* Texte à lire *
========================================

Dans le Burundi traditionnel, le soir, au coin du feu, la famille réunie discutait librement. Tout le monde avait droit à la parole et chacun laissait parler son coeur. C’était l’heure des grandes et des petites histoires. Des vérités subtiles ou crues. L’occasion pour les anciens d’enseigner, l’air de rien, la sagesse ancestrale. Mais au coin du feu, les jeunes s’interrogeaient, contestaient, car tout le monde avait droit à la parole. Désormais, toutes les semaines, Iwacu renoue avec la tradition et transmettra, sans filtre, la parole longue ou lapidaire reçue au coin du feu. Cette semaine, au coin du feu, Annick Nsabimana.
Votre qualité principale ?
La détermination et la confiance en moi. Dans une société où, en tant que femmes, on nous apprend plutôt à être réservées, à douter de nous, j’ai appris à être moi-même, de croire en mon potentiel et en mes capacités. Quand je me fixe un objectif, quand je sais où je veux aller et comment y aller, Je ne sais pas me trouver des excuses et rien ni personne ne m’arrête.
Votre défaut principal ?
L’impatience face à certaines situations. Ceci peut brouiller ma capacité de raisonnement et de jugement.
La qualité que vous préférez chez les autres ?
Il y en a deux :
L’altruisme et l’empathie. J’admire beaucoup les personnes qui se consacrent aux autres sans rien attendre en retour, celles qui ont la capacité à s’identifier à l’autre, dans ce qu’il ressent.
Le défaut que vous ne supportez pas chez les autres ?
La méchanceté : Je suis allergique aux personnes qui font intentionnellement du mal à autrui, qui cherchent à nuire, les personnes malveillantes.
La femme que vous admirez le plus ?
Il y en a plusieurs, mais je vais en citer 2 : ma mère : comme pour beaucoup de gens, la personne que j’admire le plus est ma mère parce que je lui dois tout dans la vie. Elle est travailleuse, respectueuse et pleine d’amour. Dès mon jeune âge, elle m’a préparé à affronter les méandres de la vie privée ou professionnelle, à aimer, à partager, à travailler et à respecter les gens.
J’admire Simone de Beauvoir, cette grande théoricienne du féminisme pour les combats qu’elle a menés en faveur des femmes. Par son travail en tant qu’auteure et ses positions affirmées, elle a fait évoluer la condition féminine. Elle est le reflet du combat pour les droits des femmes, que nous ne devrions jamais oublier et que nous devrions suivre. Une de ses citations m’accompagne souvent dans tout ce que j’entreprends. « C’est dans la connaissance des conditions authentiques de notre vie qu’il nous faut puiser la force de vivre et des raisons d’agir ».
L’homme que vous admirez le plus ?

========================================

* Données *
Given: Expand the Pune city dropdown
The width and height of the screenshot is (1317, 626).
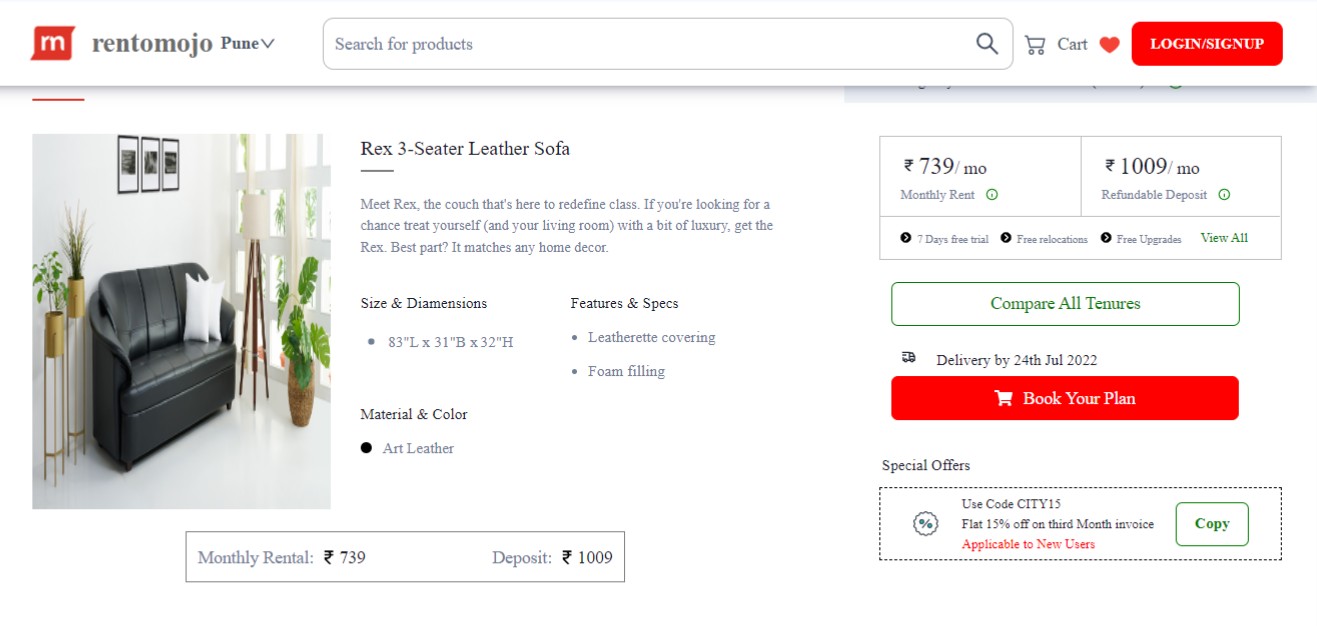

========================================

* Les consignes *
[1] Répondez aux questions suivantes d'après le texte :
(a) Quel journal annonce renouer chaque semaine avec la tradition du coin du feu ?
(b) Quel défaut principal Annick Nsabimana se reconnaît-elle ?
(c) Quelles sont les deux qualités qu'elle préfère chez les autres ?
[2] D'après le texte, énumérez tout ce à quoi sa mère a préparé Annick Nsabimana dès son jeune âge.
Répondez en vous fondant uniquement sur le texte.

* Réponses par consigne *
[1]
(a) Iwacu.
(b) L'impatience face à certaines situations.
(c) L'altruisme et l'empathie.

[2]
- Affronter les méandres de la vie privée ou professionnelle
- Aimer
- Partager
- Travailler
- Respecter les gens